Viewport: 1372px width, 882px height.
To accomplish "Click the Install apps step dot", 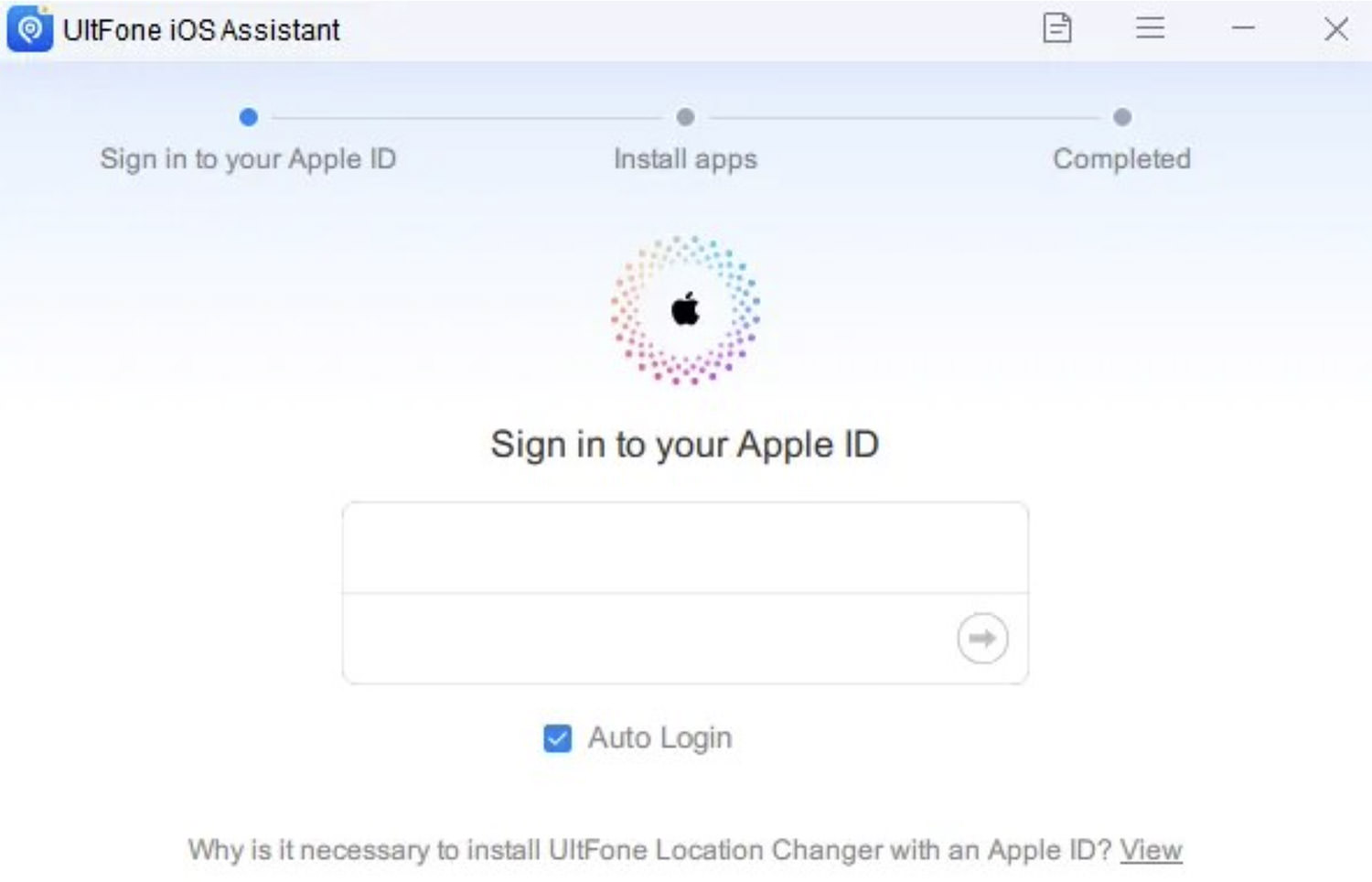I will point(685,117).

--------------------------------------------------

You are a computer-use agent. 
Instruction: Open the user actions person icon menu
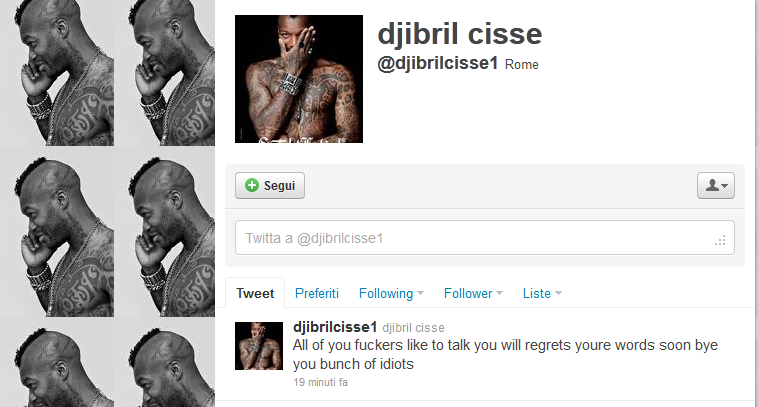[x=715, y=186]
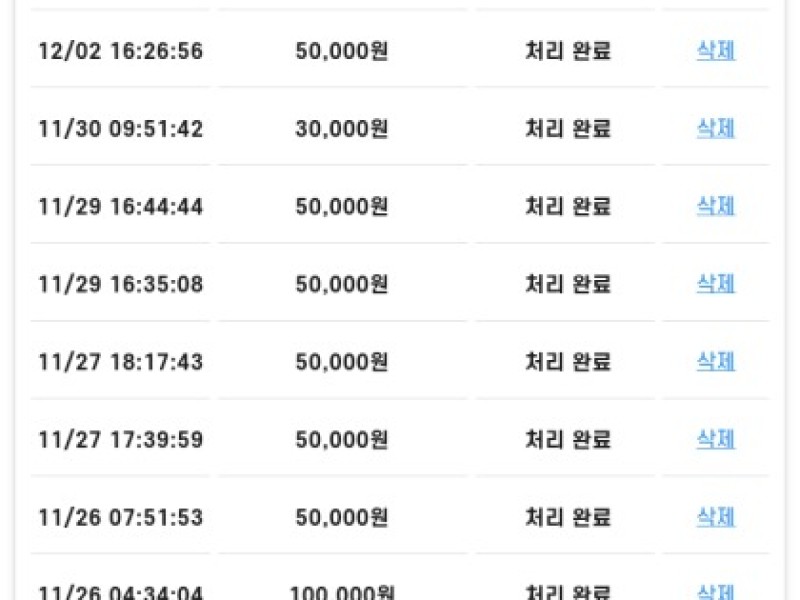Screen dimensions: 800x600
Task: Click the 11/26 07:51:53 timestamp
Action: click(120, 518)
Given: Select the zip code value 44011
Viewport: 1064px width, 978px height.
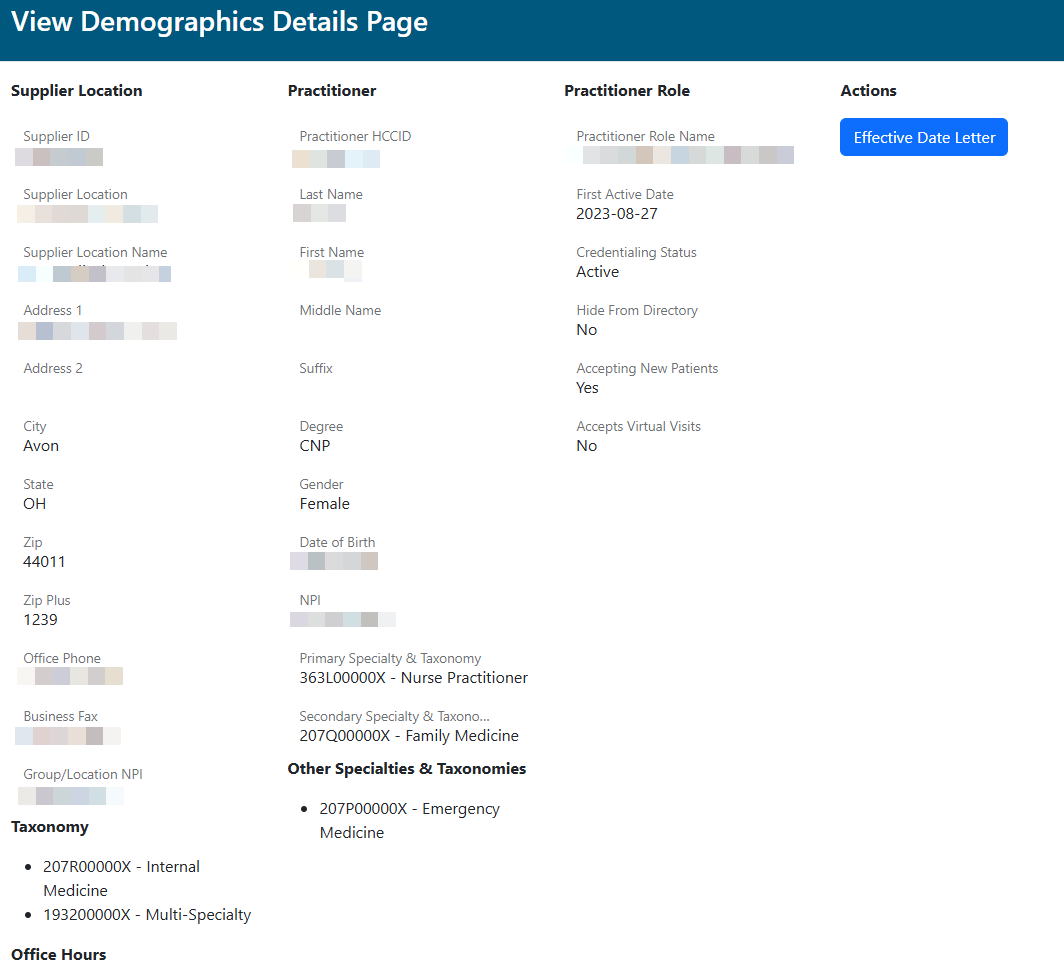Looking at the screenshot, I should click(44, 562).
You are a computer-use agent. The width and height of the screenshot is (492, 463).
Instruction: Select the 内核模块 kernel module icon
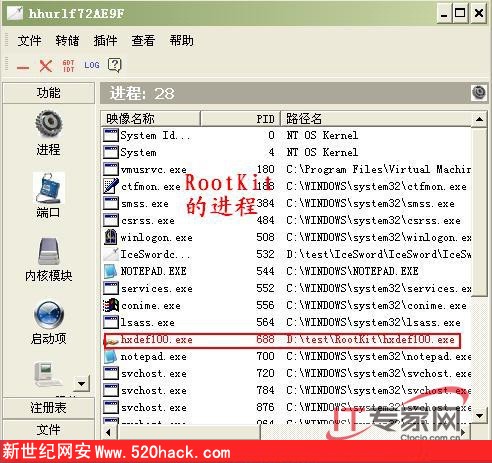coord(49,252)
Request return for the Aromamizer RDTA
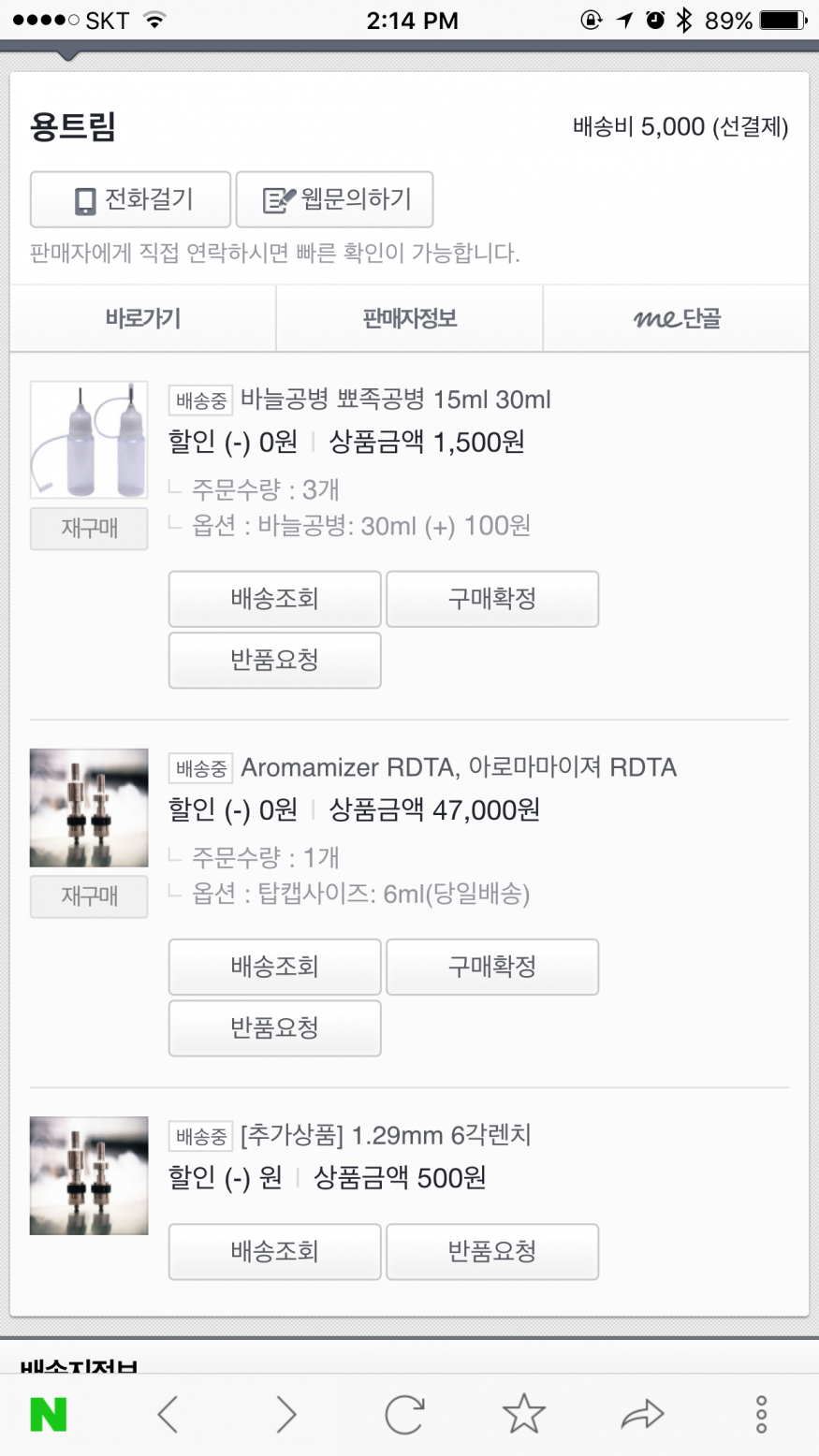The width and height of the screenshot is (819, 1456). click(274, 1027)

--------------------------------------------------

Scan the data above and copy each line containing the word "computer".

Finished exercise:
You are a computer-use agent. 
You are a computer-use agent. The width and height of the screenshot is (492, 463).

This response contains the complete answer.